Fluxo 4 — Queixa cardiorrespiratória: sinais vitais → tolerância ao esforço → conduta
Objetivo do fluxo
Estruturar a avaliação quando a queixa envolve dispneia, fadiga, baixa tolerância ao esforço, tosse, desconforto torácico atípico ou descondicionamento: checar segurança, quantificar tolerância e decidir conduta (exercício, monitoramento, encaminhamento).
Fluxograma (modelo pronto)
Queixa cardio/resp → Checar sinais vitais e sintomas atuais → Classificar risco imediato → Teste de tolerância ao esforço (submáximo) + monitoramento → Conduta (treino/educação/encaminhamento) + rechecagensPasso a passo prático com pontos de checagem
| Passo | Pontos de checagem | Perguntas-chave | Decisão/ação |
|---|---|---|---|
| 1) Sintomas atuais | Dispneia em repouso, dor torácica, palpitações, tontura, cianose, edema importante | “Está com falta de ar agora?”, “Dor no peito agora?”, “Tontura ao mínimo esforço?” | Se sintomas importantes em repouso: não testar esforço; encaminhar conforme gravidade |
| 2) Sinais vitais basais | PA, FC, FR, SpO2, temperatura (quando pertinente), percepção de esforço/dispneia | “Usa oxigênio?”, “Teve piora recente?” | Se fora de faixa segura para exercício: adiar teste, orientar e/ou encaminhar |
| 3) Estratificar risco | Comorbidades, medicações, história recente (infecção, internação), limitação funcional | “Consegue subir um lance de escada?”, “Quantas pausas precisa ao caminhar?” | Definir se fará teste leve, moderado ou apenas avaliação funcional observacional |
| 4) Teste submáximo | Monitorar FC, SpO2, sintomas, escala de dispneia/esforço, recuperação | “Qual seu nível de falta de ar agora (0–10)?”, “Consegue continuar?” | Interromper se sinais/sintomas de alerta durante o teste; registrar resposta |
| 5) Conduta | Definir dose inicial, pausas, progressão, educação de autogerenciamento | “Qual atividade você precisa recuperar primeiro?” | Plano com parâmetros (intensidade, duração, frequência) e critérios de progressão |
Pontos de interrupção durante esforço (checagem operacional)
- Piora importante de dispneia desproporcional, dor torácica, tontura, confusão.
- Queda relevante de SpO2 em relação ao basal ou dessaturação sustentada.
- Palidez intensa, sudorese fria, instabilidade de marcha.
- Recuperação muito lenta (sintomas persistem após repouso).
Documentação mínima (checklist)
- Sintomas atuais e triagem de risco imediato (presentes/ausentes).
- Sinais vitais basais (valores) e critérios usados para decidir testar ou não.
- Teste aplicado (qual), parâmetros monitorados e resposta (pico e recuperação).
- Conduta: dose inicial (intensidade/duração/frequência), orientações e sinais de alerta.
- Plano de reavaliação: quando repetir medidas e quais metas funcionais serão acompanhadas.
Como usar estes fluxos no dia a dia (implementação rápida)
Modelo de “folha única” para anexar ao prontuário
Você pode transformar cada fluxo em uma folha de marcação rápida.
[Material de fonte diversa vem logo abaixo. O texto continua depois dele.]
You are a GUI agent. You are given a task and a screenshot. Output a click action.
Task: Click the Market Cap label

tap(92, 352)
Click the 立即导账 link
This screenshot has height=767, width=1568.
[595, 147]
Estrutura sugerida:
- Topo: queixa principal + data + contexto (primeira consulta/retorno).
- Bloco 1: triagem de risco (itens SIM/NÃO) + decisão.
- Bloco 2: hipótese(s) + testes-chave realizados + resultados relevantes.
- Bloco 3: medidas de baseline (2–5) com valores.
- Bloco 4: objetivos mensuráveis + plano inicial + critérios de progressão + gatilhos de encaminhamento.
Regra prática de consistência (para não se perder no fluxo)
- Se um item muda a conduta, ele precisa estar documentado.
- Se um teste não muda a decisão, ele é candidato a ser removido do seu fluxo.
- Se uma medida não será reavaliada, ela não é prioridade como baseline.